Institute for Financial Transparency

Shining a light on the opaque corners of finance

17
Oct
2018
0

Why We Need to Update Financial Reporting

The idea investors need to get together so they can get the information they need to “know what they own” has managed to make it into the Harvard Business Review.

Vijay Govindarajan, Shivaram Rajgopol and Anup Srivastava wrote an interesting article in the Harvard Business Review looking at why financial statements failed to capture the value created by modern digital companies.  This is not the first time current disclosure regulations have failed to provide investors with the information they need to know what they own.  The failure of these regulations was made abundantly clear in 2007 and 2008 when investors could not assess either subprime mortgage-backed deals (see BNP Paribas’ August 9, 2007 announcement) or banks (see BoE’s Andy Haldane’s reference to them as black boxes).  The Transparency Label Initiative was started to address this failure.

My reason for calling your attention to the article is the authors confirm why the Initiative is necessary.  They also effectively called for all investors to support the Initiative.

To research their article, the authors interviewed both technology company CFOs and their investment bankers.  They discovered an interesting shortcoming in current financial reporting.
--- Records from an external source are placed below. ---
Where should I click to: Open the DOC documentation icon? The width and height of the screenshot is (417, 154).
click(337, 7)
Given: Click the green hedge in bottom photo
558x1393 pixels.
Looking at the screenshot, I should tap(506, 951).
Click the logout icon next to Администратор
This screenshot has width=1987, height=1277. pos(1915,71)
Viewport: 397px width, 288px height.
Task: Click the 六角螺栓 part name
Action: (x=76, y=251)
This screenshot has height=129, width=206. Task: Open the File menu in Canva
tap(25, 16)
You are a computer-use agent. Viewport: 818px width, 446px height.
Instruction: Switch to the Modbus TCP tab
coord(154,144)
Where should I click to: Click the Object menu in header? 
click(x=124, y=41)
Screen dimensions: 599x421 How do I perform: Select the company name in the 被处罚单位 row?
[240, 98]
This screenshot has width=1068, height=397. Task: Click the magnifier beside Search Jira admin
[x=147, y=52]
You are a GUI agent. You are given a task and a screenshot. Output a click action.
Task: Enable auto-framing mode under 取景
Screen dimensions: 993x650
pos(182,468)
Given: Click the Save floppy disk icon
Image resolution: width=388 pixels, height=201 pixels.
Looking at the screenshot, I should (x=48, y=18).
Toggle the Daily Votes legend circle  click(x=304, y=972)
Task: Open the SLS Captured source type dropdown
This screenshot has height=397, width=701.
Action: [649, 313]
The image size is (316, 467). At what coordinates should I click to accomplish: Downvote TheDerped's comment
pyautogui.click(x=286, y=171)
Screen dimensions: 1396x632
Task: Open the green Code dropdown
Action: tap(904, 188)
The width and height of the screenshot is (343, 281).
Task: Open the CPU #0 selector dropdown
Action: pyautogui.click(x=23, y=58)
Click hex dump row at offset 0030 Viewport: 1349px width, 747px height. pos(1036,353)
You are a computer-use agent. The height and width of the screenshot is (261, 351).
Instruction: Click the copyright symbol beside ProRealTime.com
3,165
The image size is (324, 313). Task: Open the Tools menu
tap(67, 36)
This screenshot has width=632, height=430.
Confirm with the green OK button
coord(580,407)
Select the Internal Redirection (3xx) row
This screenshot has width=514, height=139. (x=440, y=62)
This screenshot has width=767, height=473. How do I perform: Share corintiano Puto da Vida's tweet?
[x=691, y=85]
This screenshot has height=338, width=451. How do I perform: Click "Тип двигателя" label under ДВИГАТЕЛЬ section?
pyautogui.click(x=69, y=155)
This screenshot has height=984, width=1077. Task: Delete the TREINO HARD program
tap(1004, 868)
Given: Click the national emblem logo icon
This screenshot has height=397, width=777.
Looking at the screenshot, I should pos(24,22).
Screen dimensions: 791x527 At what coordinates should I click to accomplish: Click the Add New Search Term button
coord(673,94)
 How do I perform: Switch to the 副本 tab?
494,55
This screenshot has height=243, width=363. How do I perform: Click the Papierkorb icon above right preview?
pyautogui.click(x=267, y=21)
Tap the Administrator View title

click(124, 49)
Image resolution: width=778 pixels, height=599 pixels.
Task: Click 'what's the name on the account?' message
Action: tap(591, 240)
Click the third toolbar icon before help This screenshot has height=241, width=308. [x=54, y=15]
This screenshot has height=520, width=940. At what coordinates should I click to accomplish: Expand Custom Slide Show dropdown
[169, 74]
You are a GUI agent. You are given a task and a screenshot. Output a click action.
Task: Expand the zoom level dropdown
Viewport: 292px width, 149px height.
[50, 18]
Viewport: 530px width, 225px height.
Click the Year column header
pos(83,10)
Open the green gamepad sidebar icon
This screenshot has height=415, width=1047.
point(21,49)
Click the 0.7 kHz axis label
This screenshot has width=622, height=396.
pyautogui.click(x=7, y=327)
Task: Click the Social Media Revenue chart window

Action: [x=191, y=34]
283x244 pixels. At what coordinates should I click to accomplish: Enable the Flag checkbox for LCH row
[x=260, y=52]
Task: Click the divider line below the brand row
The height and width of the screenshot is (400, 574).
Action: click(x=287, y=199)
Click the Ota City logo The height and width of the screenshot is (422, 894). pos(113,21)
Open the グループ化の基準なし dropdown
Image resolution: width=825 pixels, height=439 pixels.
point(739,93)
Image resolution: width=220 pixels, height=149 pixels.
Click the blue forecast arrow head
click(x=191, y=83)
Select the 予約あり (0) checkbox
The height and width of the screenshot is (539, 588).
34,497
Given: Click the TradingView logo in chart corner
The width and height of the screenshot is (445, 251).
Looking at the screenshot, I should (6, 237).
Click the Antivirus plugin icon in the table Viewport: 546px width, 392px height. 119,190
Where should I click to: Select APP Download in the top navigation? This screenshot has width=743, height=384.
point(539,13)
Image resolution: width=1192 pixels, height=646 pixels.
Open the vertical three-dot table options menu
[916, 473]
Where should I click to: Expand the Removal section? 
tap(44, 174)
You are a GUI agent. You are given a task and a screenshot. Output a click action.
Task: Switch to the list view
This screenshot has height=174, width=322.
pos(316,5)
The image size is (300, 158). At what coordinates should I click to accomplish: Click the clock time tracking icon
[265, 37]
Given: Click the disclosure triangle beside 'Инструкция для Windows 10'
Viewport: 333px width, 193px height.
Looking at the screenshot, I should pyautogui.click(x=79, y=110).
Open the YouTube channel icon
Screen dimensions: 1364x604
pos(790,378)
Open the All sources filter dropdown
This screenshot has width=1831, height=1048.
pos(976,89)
Business students are taught to value a company based on the discounted amounts of future cash flows or earnings. That concept is becoming almost impossible to apply to emerging companies that are run as a portfolio of ideas and projects, each with uncertain lottery-like payoffs. CFOs of these companies themselves admit that they cannot justify their market capitalizations based on traditional metrics. They conjecture that their market values might be the sum of the option values of the projects undertaken, a sum of best-case scenario payoffs.

If the firm’s market value is based on the sum of the option values of the projects it has undertaken, then it is necessary to disclose all of the projects in the pipeline.  This is not required by current SEC disclosure regulations.  However, that doesn’t mean there are not industries that do disclose the projects in the pipeline.  For example, Biotech firms have traditionally disclosed this information.  Not so much other technology firms.

The view from these other technology firms is the

companies see little value in disclosing the details of their current and planned projects in their financial disclosures, even if those disclosures can reduce the information asymmetry between investors and managers. Given the bull market in digital stocks, CFOs believe that they have no incentives to provide any additional information beyond mandatory SEC disclosures, which they consider excessive, tedious, and uninformative and might invite unnecessary scrutiny and litigation.

Confirming yet again companies prefer not to disclose.

At the same time,

CFOs realize the growing limitations of the current financial reporting model. They are, however, extremely pessimistic about whether the model can be fixed within the current regulatory regime. One CFO commented that standard setters enjoy monopoly power and have no incentives to change their methods to be more responsive to investors.

Regular readers know the current financial reporting model cannot be fixed within the current regulatory regime as it has been captured by Wall Street.

The authors concluded

It’s clear to us from our research and from these interviews that the time has come for investor bodies and companies to rethink the financial reporting model from scratch. …  Relying on firms’ voluntary initiatives is unlikely to work because executives told us time and again that they will not disclose sensitive information, unless their competition is forced to do the same.

And this is where the Transparency Label Initiative comes in.  The Initiative bypasses the current regulatory regime and Wall Street.  The Initiative is funded by and focused solely on the investors.  The Initiative works with investors to identify what data investors need in order to know what they own.  Through granting or withholding of its label, the Initiative puts pressure on everyone in an industry to disclose this information.